I'll write again soon. Please keep your fingers crossed for McGonagall to allow us to take our N.E.W.T.s this year, if maybe a bit later than usual. I've been studying so much, I'd hate to wait another year when there's so much I could be doing already.

Kisses and hugs



Hogwarts, 20 May 1998

Dear mum and dad,

Thanks for sending Crookshanks. He was terribly grumpy (you know how much he hates having to stay in the basket) but Dobby brought him some lovely fish and a bit of cream, and now he's sitting on my desk, purring and trying to catch the quill (Crookshanks, not Dobby).

The trial took place the day before yesterday. It was a very emotional affair, because Dumbledore had apparently left McGonagall a pensieve (you remember, I told you about it, it's a magical basin to keep memories in) together with some instructions, and he'd spelled it to produce a three-dimensional image of him testifying that Professor Snape was innocent. The Order members had known that of course since March, but for the others it was a surprise, and almost everybody in the audience started crying when they saw that image, because it looked so very real. I had to fake a few tears, because Harry would never have forgiven me otherwise. I wonder how long it will take him to understand to which degree the old man used and manipulated him. But I suppose that even someone as brave as Harry can only take so much at a time, and what with Sirius dead (he still hasn't got over it) and having to commit a murder in order to save us all (I copied heaps of legal texts for him in order to make him understand it was self defence, but he didn't even want to look at them) I guess he has enough on his plate. Realizing that he has been Dumbledore's puppet till the last moment would probably drive him mad, and so it's all for the best.

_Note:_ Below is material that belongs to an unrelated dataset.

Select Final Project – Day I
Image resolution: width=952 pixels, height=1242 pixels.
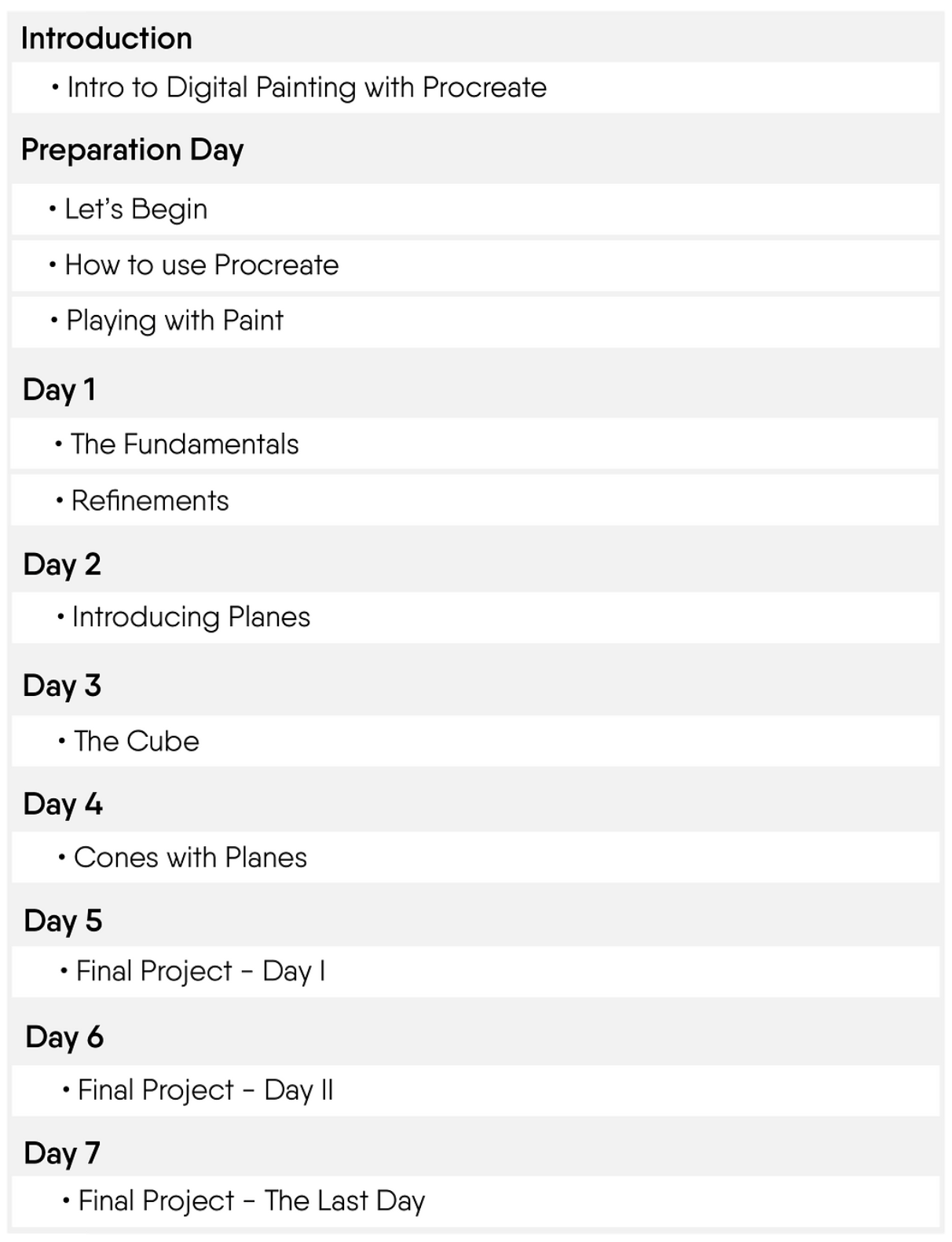click(x=200, y=972)
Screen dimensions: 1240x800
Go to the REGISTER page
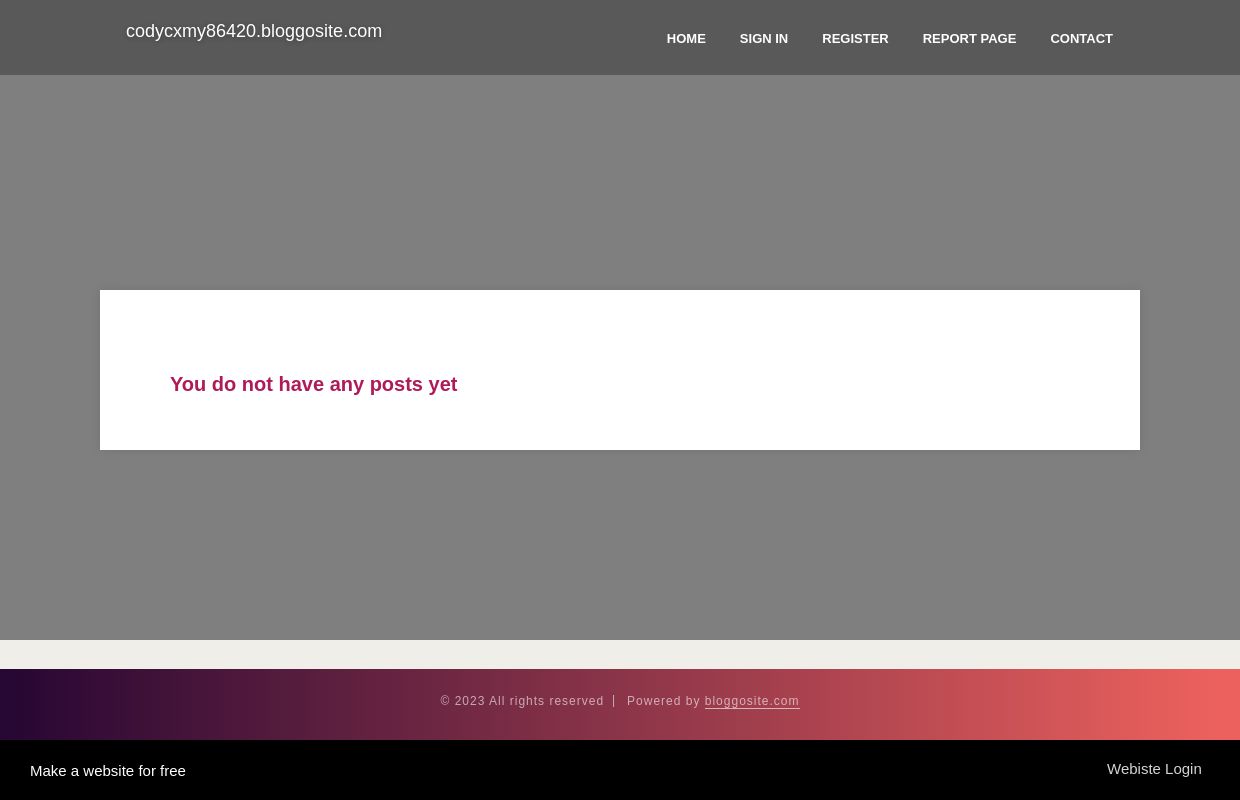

I had to testify in Malfoy's favour and of course I said what my conscience dictated me to say – the man looks horrible, even though he probably tried his best to look his old self. He pleaded that he'd already spent two years in Azkaban for the break-in at the Ministry, during which he'd been the only one not to attack or harm any of us (which is true, unfortunately) and that he'd changed sides – since he'd been in prison, nobody was able to prove that he had done so at the last minute – and helped us win the battle. That was also true, and I had to confirm it. You ought to have seen Ron's face, I thought he'd murder me. I never liked Malfoy, but I have to say I pitied him when I saw him like that. Arthur confirmed what I'd already suspected, i.e. that Azkaban prisoners are totally cut off from the world outside, so just imagine what it must have been like to be set free (though nobody seemed to know exactly how and why) and find out that his wife had been killed by Voldemort himself. I felt sorry for him when he approached Draco after the trial (Draco had come to get Professor Snape) and Draco would have hexed him, if it hadn't been for Professor Snape who held him back.

There are rumours that Professor McGonagall is to become the next Minister for Magic. I wish it was true, because I just know she'd do a really good job. With her as Minister, I might rethink my career plans. I wouldn't have dreamed of working for the Ministry under Fudge or Scrimgeour, but I'm sure McGonagall would start a lot of reforms, and I'd like to be a part of that.

Oh, I almost forgot something important: We're to receive our Orders of Merlin on 30 May (the new Minister's first official act, and a perfect piece of political tactics, I wonder who came up with the idea, hopefully not Pompous Percy) and you'll get your invitations by owl. I suggest that you dress as you would for a similar Muggle ceremony, that ought to be ok.

Oh, and something else: We're allowed to sit our N.E.W.T.s in August, isn't that wonderful?

See you next weekend at the ceremony!